All About Distributions

Lab 2A

Directions: Follow along with the slides and answer the questions in red font in your journal.

In the beginning ...

  • Most of the labs thus far have covered how to visualize, summarize, and manipulate data.
    • We used visualizations to explore how your class spends their time.
    • We also learned how to clean data to prepare it for analyzing.
  • Starting with this lab, we'll learn to use R to answer statistical questions that can be answered by calculating the mean, median and MAD.

How to talk about data

  • When we make plots of our data, we usually want to know:
    • Where is the bulk of the data?
    • Where is the data more sparse, or thin?
    • What values are typical?
    • How much does the data vary?
  • To answer these questions, we want to look at the distribution of our data.
    • We describe distributions by talking about where the center of the data are, how spread out the data are, and what sort of shape the data has.

Let's begin!

  • Export, upload and import your class' Personality Color data.
    • Name your data colors when you load it.
  • Before analyzing a new data set, it's often helpful to get familiar with it. So:
    • Write down the names of the 4 variables that contain the point-totals, or scores, for each personality color.
    • Write down the names of the variables that tell us an observation's introvert/extrovert designation and whether they participated in playing sports.
    • How many variables are in the data set?
    • How many observations are in the data set?

Estimating centers

  • Create a dotPlot of the scores for your predominant color.
    • Pro-tip: If the dotPlot comes out looking wonky, try changing the value of the character expansion argument, cex.
    • The default value is 1. Try a few values between 0 and 1 and a few more values larger than 1.
  • Based on your dotPlot:
    • Which values came up the most frequently? About how many people in your class had a score similar to yours?
    • What, would you say, was a typical score for a person in your class for your predominant color? How does your own score for this color compare?

Means and medians

  • Means and medians are usually good ways to describe the typical value of our data.
  • Fill in the blank to calculate the mean value of your predominant color score:
mean(~____, data = colors)
  • Use a similar line of code to calculate the median value of your predominant color.
    • Are the mean and median roughly the same?
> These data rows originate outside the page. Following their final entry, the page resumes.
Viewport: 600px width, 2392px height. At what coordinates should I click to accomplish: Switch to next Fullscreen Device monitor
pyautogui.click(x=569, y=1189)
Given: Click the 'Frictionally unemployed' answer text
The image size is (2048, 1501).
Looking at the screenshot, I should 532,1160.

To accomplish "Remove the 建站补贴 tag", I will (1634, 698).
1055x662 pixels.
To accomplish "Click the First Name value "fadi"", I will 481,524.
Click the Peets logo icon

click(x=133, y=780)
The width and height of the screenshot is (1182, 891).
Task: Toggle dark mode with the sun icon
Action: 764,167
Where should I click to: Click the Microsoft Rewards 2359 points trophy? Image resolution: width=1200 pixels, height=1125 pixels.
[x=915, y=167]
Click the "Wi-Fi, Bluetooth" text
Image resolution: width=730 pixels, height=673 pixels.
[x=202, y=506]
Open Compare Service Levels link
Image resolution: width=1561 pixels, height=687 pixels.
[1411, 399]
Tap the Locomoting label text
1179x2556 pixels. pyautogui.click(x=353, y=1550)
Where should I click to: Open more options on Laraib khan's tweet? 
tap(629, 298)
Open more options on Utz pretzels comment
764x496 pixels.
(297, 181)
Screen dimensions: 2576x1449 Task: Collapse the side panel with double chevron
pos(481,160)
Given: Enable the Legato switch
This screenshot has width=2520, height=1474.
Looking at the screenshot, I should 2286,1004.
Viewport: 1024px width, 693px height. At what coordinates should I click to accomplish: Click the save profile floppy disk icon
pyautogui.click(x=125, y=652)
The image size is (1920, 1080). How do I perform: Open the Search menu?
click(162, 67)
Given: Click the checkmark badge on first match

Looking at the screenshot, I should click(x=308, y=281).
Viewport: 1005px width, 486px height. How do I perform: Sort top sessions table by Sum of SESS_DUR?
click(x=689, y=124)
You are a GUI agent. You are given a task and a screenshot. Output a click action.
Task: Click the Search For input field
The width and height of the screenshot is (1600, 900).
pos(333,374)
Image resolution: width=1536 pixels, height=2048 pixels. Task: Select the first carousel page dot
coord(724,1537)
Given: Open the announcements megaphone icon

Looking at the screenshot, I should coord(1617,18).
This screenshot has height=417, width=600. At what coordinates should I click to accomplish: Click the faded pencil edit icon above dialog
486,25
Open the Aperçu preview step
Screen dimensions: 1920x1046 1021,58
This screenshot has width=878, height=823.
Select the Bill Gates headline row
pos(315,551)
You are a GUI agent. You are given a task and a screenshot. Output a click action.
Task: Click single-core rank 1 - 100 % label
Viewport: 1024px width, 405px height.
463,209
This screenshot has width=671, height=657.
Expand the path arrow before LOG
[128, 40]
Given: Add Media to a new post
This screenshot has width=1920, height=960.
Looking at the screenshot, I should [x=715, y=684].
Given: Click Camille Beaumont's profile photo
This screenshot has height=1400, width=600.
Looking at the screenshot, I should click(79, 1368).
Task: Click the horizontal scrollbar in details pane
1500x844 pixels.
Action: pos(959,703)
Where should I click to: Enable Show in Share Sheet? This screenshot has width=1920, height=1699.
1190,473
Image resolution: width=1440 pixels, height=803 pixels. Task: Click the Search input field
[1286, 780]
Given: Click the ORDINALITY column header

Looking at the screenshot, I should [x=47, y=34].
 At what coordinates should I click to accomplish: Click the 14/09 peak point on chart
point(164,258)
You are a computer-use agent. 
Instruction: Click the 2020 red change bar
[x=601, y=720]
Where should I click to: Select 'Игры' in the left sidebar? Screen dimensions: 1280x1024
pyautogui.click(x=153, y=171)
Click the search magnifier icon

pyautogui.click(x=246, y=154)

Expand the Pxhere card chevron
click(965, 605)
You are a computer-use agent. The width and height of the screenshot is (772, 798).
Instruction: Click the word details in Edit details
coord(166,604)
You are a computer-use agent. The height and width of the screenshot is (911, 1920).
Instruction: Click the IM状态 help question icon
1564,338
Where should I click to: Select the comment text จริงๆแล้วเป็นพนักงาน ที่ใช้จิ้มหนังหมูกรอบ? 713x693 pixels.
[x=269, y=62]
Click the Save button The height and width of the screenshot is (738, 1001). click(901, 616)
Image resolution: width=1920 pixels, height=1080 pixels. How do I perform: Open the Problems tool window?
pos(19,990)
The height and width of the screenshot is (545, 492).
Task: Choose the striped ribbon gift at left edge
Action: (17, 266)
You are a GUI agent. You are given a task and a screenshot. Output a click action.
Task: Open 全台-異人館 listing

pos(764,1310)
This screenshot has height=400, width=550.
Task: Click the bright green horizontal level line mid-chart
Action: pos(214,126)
If not, use the dotPlot you made in the last slide to describe why.

Comparing Introverts/Extroverts

  • Make a dotPlot of your predominant color again; but this time, facet the plot based on the introvert/extrovert variable.
  • Use a line of code, using similar syntax to how you facet plots, to calculate a value that describes the center of your predominant color for introverts and extroverts.
    • Do introverts or extroverts differ in their typical scores for your predominant color? Answer this statistical question using your dotPlot.
  • Assign the mean values a name. Then place the name into the diff() function to calculate the difference. How much more/less did introverts/extroverts score over the other for your predominant color?

Estimating Spread

  • Now that we know how to describe our data's typical value we might also like to describe how closely the rest of the data are to this typical value.
    • We often refer to this as the variability of the data.
    • Variability is seen in a histogram or dotPlot as the horizontal spread.
  • Look at the spread of the dotPlot you made for your predominant color then fill in the blank:

Data points in my plot will usually fall within ____ units of the center.

  • Which group (introverts and extroverts), if either, seem to have values that are more spread out from the center?

Mean Absolute Deviation

  • The mean absolute deviation finds how far away, on average, the data are from the mean.
    • We often write mean absolute deviation as MAD.
  • Calculate the MAD of your predominant color by filling in the blanks:
MAD(~_____, data = colors)
  • Based on the MAD, which group (introverts or extroverts) has more variability for your predominant color's scores?
    • Does this match the answer you gave for the last question in the previous slide?

On your own

  • Do introverts and extroverts in your class differ in their color scores?
    • Perform an analysis that produces numerical summaries and graphs.
    • Then, write a few sentence interpretations that addresses this statistical question and considers the shape, center and spread of the distributions of the graphs you create.